Fudgetusk,
Some time back there was an Horizon (I think) program called 'everything we know about the Universe is wrong'.
It was quite interesting.
But maybe that is the real problem. That we have taken a line of mathematical speculation and run too far with it.
Prof Kaku is well known, when talking about nothing, as in 'everything came from nothing' for stating that 'it all depends upon how you define 'nothing''.
Maybe with infinity it all depends upon how you define it.
...If the universe is infinite then how big would the singularity have been? It would have been infinite too. So how could it have exploded? There was no room for an explosion...
This points to something more fundamental.
I.e. What was there before the universe ?
As you point out, there has to be somewhere for the Big Bang to bang in.
That would seem to imply a much bigger 'some place else' where the Universe was born. And that also suggests there may be other universes existing in the same 'some place else'.
So the funderment that gave birth to the Universe we know (all the background wiggly quantum bits that apparently exist and do not exist at the same time) may indeed be infinite in the accepted way. This will not in any way prevent our universe being born.
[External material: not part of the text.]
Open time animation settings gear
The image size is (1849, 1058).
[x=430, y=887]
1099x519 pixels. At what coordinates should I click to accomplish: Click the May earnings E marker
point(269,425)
...The singularity would have occupied all of infinite space, which is impossible anyway...
Why so ? It was supposedly an 'infinitely' small point. Why should it not happen in an infinitely large space ?
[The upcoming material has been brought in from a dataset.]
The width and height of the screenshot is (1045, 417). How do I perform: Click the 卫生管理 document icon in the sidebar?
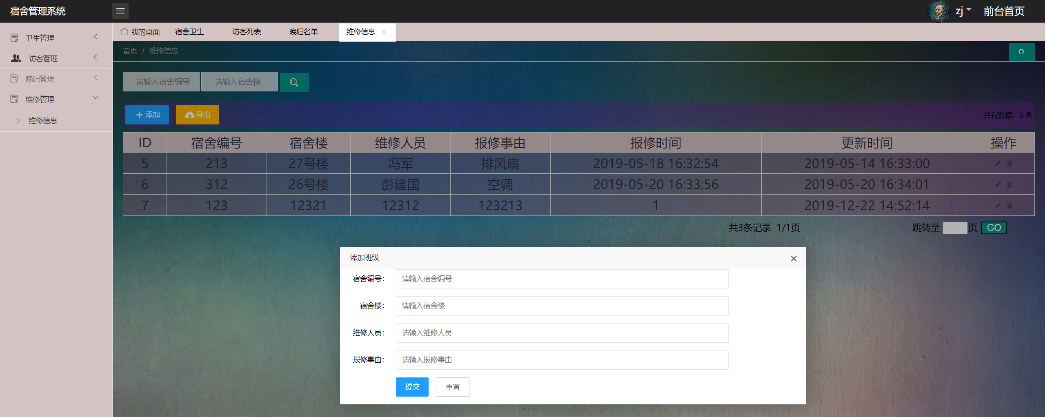point(15,38)
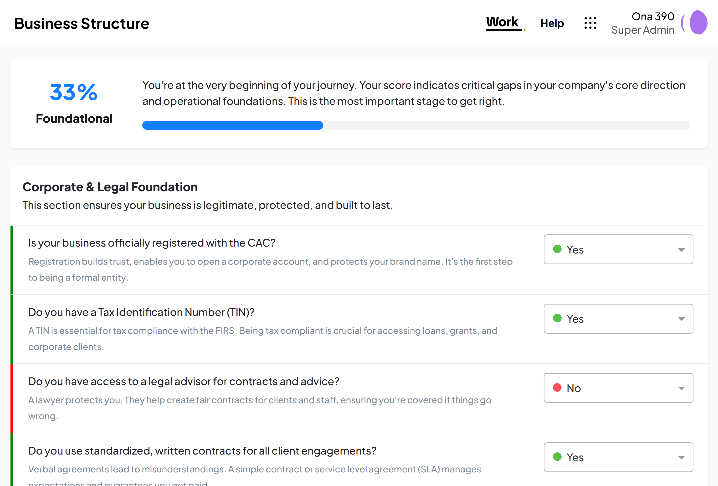The height and width of the screenshot is (486, 718).
Task: Click the Business Structure page title
Action: [82, 23]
We just don't know that anyway. Apparently the maths collapse when you get down to that level; most convenient.
This brings us to the question 'where is the centre of the universe?'.
Some say there isn't one. yet logic says that an explosion, particularly one of the Big Bang kind, must have had a point of origin. That would be the centre.
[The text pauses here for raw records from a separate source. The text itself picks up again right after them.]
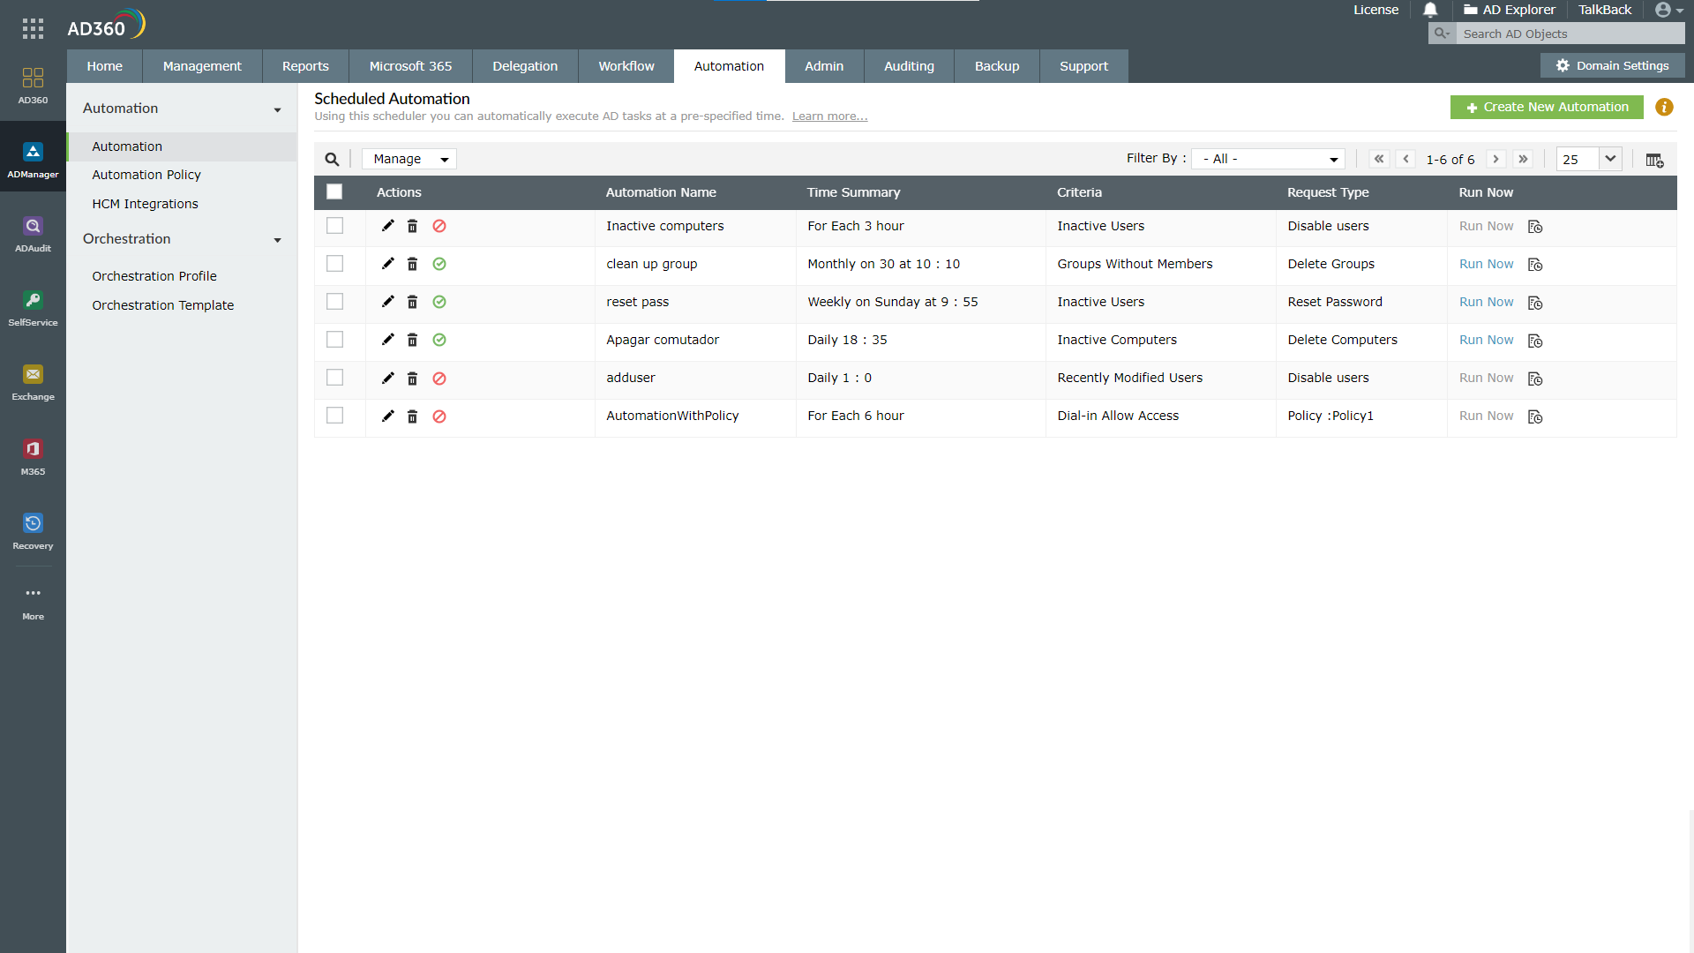The height and width of the screenshot is (953, 1694).
Task: Open the add/remove columns icon
Action: point(1654,160)
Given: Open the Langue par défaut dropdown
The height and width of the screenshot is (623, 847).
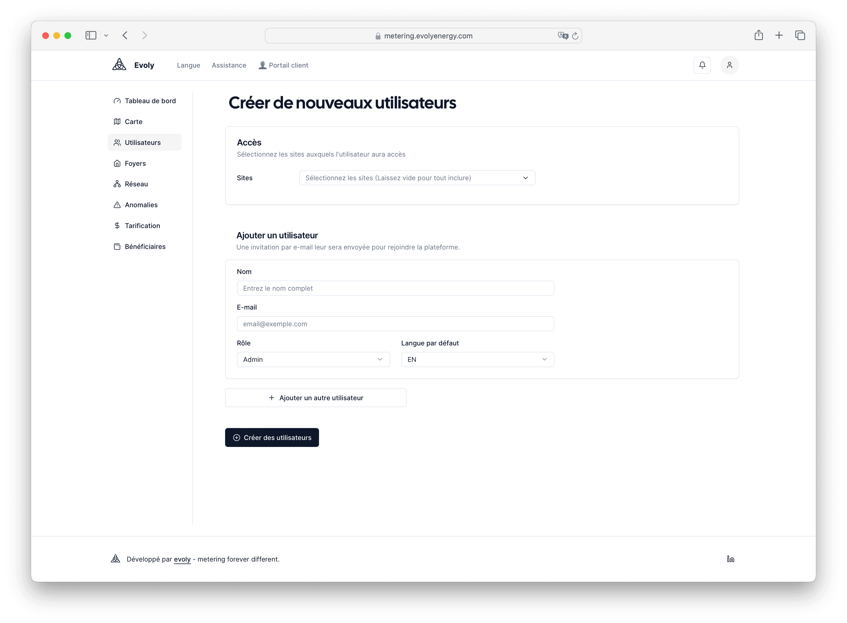Looking at the screenshot, I should tap(477, 359).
If there was no centre then the idea of a singularity is out the window. Using that model the Universe expanded from a point.
Anyway. That's just my point of view.
As for the word 'magical', I don't like it because it is redolent of magic tricks. and we all know that magic trick are really just slight of hand etc. The observer is just being fooled.
If something is not explainable by logic, then it is simply illogical or unknown. And unknown really means unknown at the moment.
INT21
>>Prof Kaku is well known, when talking about nothing, as in 'everything came from nothing' for stating that 'it all depends upon how you define 'nothing''.
Yes he defines nothing as having dimensions therefore things can happen there. My point is that this version of nothing is not nothing, it is something. It's a common error(or trick) amongst scientists because they know full well that something cannot come from nothing. So because they need to stay away from the word 'magic'(to keep their funding and their sense of reality) they did a sleight of hand and invented a new kind of nothing(with dimension and even energy) which in fact is SOMETHING. Kaku's nothing is really theory b in my OP that something always existed(which is impossible because as Kaku points out in the real world there is no infinity).
Scientists who use the something version of nothing are not explaining where energy came from. They are just shifting the goal posts...for want of a better term.
>>Maybe with infinity it all depends upon how you define it.
Infinity is limitless according to the dictionary. In physics it is a number that cannot be counted. I prefer the former. How would you define it?
>>So the funderment that gave birth to the Universe we know (all the background wiggly quantum bits that apparently exist and do not exist at the same time)
may indeed be infinite in the accepted way. This will not in any way prevent our universe being born.
How do you come to that conclusion?
>>
...
The singularity would have occupied all of infinite space, which is impossible anyway...
Why so ? It was supposedly an 'infinitely' small point. Why should it not happen in an infinitely large space ?
Because infinity is not a number. It is beyond numbers. Matter/energy/space cannot be a quantity that isn't a number. Material things are measurable. Infinity only exists conceptually(like in numbers). Kaku backs me up on this and so does logic.
>>If something is not explainable by logic, then it is simply illogical or unknown. And unknown really means unknown at the moment.
No it is UNKNOWABLE. Why? because it is outside of logic. How the universe came about is not a logical puzzle, as I explained in my opening post there are only two theories of how the universe came about and neither is logical.
Magic is the word I use but illogical will do if you want. They mean the same thing.